Stored data =
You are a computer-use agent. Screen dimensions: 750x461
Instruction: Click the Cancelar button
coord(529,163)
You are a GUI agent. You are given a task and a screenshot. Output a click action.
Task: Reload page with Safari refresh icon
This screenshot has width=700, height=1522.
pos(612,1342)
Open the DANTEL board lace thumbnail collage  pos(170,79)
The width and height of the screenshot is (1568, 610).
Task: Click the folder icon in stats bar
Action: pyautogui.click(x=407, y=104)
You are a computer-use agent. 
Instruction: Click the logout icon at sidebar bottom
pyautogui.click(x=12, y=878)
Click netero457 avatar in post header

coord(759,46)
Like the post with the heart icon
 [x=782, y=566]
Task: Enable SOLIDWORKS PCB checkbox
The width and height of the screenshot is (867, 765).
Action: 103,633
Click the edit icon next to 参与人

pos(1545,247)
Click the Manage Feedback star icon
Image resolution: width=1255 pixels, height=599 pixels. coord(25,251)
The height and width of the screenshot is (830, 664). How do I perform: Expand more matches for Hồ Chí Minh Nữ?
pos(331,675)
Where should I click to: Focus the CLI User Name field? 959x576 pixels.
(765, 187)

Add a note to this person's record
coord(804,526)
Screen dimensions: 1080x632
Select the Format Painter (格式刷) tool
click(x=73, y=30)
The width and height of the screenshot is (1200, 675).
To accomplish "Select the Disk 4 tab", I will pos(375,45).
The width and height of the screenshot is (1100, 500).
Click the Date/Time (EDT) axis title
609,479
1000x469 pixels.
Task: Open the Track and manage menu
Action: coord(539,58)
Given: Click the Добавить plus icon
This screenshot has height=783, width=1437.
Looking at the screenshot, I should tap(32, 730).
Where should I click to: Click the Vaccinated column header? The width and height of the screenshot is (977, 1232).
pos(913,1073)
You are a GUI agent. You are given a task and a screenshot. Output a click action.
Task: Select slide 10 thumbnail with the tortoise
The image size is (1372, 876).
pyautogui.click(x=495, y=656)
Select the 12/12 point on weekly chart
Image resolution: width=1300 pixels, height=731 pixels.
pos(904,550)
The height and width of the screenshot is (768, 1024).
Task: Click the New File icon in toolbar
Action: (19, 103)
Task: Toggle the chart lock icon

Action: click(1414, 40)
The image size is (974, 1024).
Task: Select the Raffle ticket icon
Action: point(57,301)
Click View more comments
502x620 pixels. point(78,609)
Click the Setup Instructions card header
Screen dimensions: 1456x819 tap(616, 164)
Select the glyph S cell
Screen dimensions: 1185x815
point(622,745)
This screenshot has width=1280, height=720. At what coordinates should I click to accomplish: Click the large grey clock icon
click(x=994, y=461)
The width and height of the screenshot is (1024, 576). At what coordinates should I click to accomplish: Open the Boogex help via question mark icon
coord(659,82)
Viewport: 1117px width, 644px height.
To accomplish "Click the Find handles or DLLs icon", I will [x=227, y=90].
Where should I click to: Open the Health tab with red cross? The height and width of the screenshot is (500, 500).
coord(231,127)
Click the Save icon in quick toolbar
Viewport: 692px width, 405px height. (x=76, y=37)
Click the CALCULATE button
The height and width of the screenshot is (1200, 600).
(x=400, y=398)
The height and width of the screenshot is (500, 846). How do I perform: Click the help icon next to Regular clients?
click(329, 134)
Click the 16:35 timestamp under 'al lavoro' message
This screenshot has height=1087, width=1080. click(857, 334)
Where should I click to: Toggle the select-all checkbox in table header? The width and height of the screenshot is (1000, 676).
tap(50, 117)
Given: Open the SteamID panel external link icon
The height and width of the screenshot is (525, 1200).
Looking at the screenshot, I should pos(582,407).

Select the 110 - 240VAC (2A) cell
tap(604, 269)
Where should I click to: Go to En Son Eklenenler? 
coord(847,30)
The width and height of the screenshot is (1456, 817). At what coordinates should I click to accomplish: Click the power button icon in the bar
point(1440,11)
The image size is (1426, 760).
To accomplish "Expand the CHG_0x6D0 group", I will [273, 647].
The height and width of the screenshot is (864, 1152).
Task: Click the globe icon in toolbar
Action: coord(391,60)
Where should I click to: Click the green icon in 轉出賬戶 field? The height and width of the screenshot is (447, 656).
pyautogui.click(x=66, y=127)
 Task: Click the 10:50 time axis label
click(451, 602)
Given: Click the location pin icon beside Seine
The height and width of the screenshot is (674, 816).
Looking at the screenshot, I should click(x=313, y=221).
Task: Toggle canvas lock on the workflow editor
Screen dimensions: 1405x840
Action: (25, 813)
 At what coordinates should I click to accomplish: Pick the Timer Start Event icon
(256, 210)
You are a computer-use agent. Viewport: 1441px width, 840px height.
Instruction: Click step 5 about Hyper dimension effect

To do =
Nothing but the lines from the start of the data through the line holding "The width and height of the screenshot is (1200, 675)." should be restated, and each one exactly.

Exercise solution =
You are a computer-use agent. Screen dimensions: 750x461
Instruction: Click the Cancelar button
coord(529,163)
You are a GUI agent. You are given a task and a screenshot. Output a click action.
Task: Reload page with Safari refresh icon
This screenshot has width=700, height=1522.
pos(612,1342)
Open the DANTEL board lace thumbnail collage  pos(170,79)
The width and height of the screenshot is (1568, 610).
Task: Click the folder icon in stats bar
Action: pyautogui.click(x=407, y=104)
You are a computer-use agent. 
Instruction: Click the logout icon at sidebar bottom
pyautogui.click(x=12, y=878)
Click netero457 avatar in post header

coord(759,46)
Like the post with the heart icon
 [x=782, y=566]
Task: Enable SOLIDWORKS PCB checkbox
The width and height of the screenshot is (867, 765).
Action: 103,633
Click the edit icon next to 参与人

pos(1545,247)
Click the Manage Feedback star icon
Image resolution: width=1255 pixels, height=599 pixels. coord(25,251)
The height and width of the screenshot is (830, 664). How do I perform: Expand more matches for Hồ Chí Minh Nữ?
pos(331,675)
Where should I click to: Focus the CLI User Name field? 959x576 pixels.
(765, 187)

Add a note to this person's record
coord(804,526)
Screen dimensions: 1080x632
Select the Format Painter (格式刷) tool
click(x=73, y=30)
The width and height of the screenshot is (1200, 675).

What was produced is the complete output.